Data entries
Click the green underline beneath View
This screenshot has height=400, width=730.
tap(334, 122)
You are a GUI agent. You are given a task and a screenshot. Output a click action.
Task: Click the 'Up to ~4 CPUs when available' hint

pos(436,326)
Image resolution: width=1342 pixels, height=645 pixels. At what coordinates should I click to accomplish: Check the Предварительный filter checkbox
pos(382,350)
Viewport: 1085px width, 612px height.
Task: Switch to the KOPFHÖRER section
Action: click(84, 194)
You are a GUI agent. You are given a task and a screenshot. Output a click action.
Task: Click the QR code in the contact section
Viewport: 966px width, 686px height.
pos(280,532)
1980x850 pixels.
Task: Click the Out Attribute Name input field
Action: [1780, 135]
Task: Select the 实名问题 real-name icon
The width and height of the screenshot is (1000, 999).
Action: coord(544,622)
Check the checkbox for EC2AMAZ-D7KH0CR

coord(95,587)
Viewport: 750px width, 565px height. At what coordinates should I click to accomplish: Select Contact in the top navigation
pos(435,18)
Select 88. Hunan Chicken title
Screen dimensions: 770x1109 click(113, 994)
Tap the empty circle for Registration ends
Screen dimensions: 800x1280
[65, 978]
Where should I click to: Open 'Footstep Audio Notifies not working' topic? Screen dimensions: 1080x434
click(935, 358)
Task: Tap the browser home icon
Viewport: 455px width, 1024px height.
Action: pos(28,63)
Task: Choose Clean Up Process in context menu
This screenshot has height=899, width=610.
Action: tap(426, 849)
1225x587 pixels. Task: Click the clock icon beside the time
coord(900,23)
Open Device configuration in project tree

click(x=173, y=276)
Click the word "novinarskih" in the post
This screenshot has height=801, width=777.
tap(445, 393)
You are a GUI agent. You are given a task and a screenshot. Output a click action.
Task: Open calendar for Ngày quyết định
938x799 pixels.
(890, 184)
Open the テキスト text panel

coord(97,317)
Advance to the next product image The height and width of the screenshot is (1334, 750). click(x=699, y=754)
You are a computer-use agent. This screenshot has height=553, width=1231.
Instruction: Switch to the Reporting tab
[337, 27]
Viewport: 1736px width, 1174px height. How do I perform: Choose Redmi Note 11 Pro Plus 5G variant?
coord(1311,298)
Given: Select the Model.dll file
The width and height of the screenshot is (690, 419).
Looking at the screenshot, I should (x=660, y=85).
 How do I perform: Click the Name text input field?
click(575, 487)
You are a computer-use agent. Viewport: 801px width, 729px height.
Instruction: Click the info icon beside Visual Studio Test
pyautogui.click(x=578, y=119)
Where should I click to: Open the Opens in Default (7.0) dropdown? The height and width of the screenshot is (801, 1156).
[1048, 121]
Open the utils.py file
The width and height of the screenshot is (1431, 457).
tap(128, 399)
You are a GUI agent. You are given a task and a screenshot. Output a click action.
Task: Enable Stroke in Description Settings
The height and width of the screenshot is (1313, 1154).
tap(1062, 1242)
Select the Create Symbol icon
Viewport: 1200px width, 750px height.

▶ [Work item]: A verbatim copy of every entry is required.

▶ [Output of the exercise]:
Click the green underline beneath View
This screenshot has height=400, width=730.
tap(334, 122)
You are a GUI agent. You are given a task and a screenshot. Output a click action.
Task: Click the 'Up to ~4 CPUs when available' hint

pos(436,326)
Image resolution: width=1342 pixels, height=645 pixels. At what coordinates should I click to accomplish: Check the Предварительный filter checkbox
pos(382,350)
Viewport: 1085px width, 612px height.
Task: Switch to the KOPFHÖRER section
Action: click(84, 194)
You are a GUI agent. You are given a task and a screenshot. Output a click action.
Task: Click the QR code in the contact section
Viewport: 966px width, 686px height.
pos(280,532)
1980x850 pixels.
Task: Click the Out Attribute Name input field
Action: [1780, 135]
Task: Select the 实名问题 real-name icon
The width and height of the screenshot is (1000, 999).
Action: coord(544,622)
Check the checkbox for EC2AMAZ-D7KH0CR

coord(95,587)
Viewport: 750px width, 565px height. At what coordinates should I click to accomplish: Select Contact in the top navigation
pos(435,18)
Select 88. Hunan Chicken title
Screen dimensions: 770x1109 click(113, 994)
Tap the empty circle for Registration ends
Screen dimensions: 800x1280
[65, 978]
Where should I click to: Open 'Footstep Audio Notifies not working' topic? Screen dimensions: 1080x434
click(935, 358)
Task: Tap the browser home icon
Viewport: 455px width, 1024px height.
Action: pos(28,63)
Task: Choose Clean Up Process in context menu
This screenshot has height=899, width=610.
Action: tap(426, 849)
1225x587 pixels. Task: Click the clock icon beside the time
coord(900,23)
Open Device configuration in project tree

click(x=173, y=276)
Click the word "novinarskih" in the post
This screenshot has height=801, width=777.
tap(445, 393)
You are a GUI agent. You are given a task and a screenshot. Output a click action.
Task: Open calendar for Ngày quyết định
938x799 pixels.
(890, 184)
Open the テキスト text panel

coord(97,317)
Advance to the next product image The height and width of the screenshot is (1334, 750). click(x=699, y=754)
You are a computer-use agent. This screenshot has height=553, width=1231.
Instruction: Switch to the Reporting tab
[337, 27]
Viewport: 1736px width, 1174px height. How do I perform: Choose Redmi Note 11 Pro Plus 5G variant?
coord(1311,298)
Given: Select the Model.dll file
The width and height of the screenshot is (690, 419).
Looking at the screenshot, I should (x=660, y=85).
 How do I perform: Click the Name text input field?
click(575, 487)
You are a computer-use agent. Viewport: 801px width, 729px height.
Instruction: Click the info icon beside Visual Studio Test
pyautogui.click(x=578, y=119)
Where should I click to: Open the Opens in Default (7.0) dropdown? The height and width of the screenshot is (801, 1156).
[1048, 121]
Open the utils.py file
The width and height of the screenshot is (1431, 457).
tap(128, 399)
You are a GUI agent. You are given a task and a screenshot. Output a click action.
Task: Enable Stroke in Description Settings
The height and width of the screenshot is (1313, 1154).
tap(1062, 1242)
Select the Create Symbol icon
Viewport: 1200px width, 750px height.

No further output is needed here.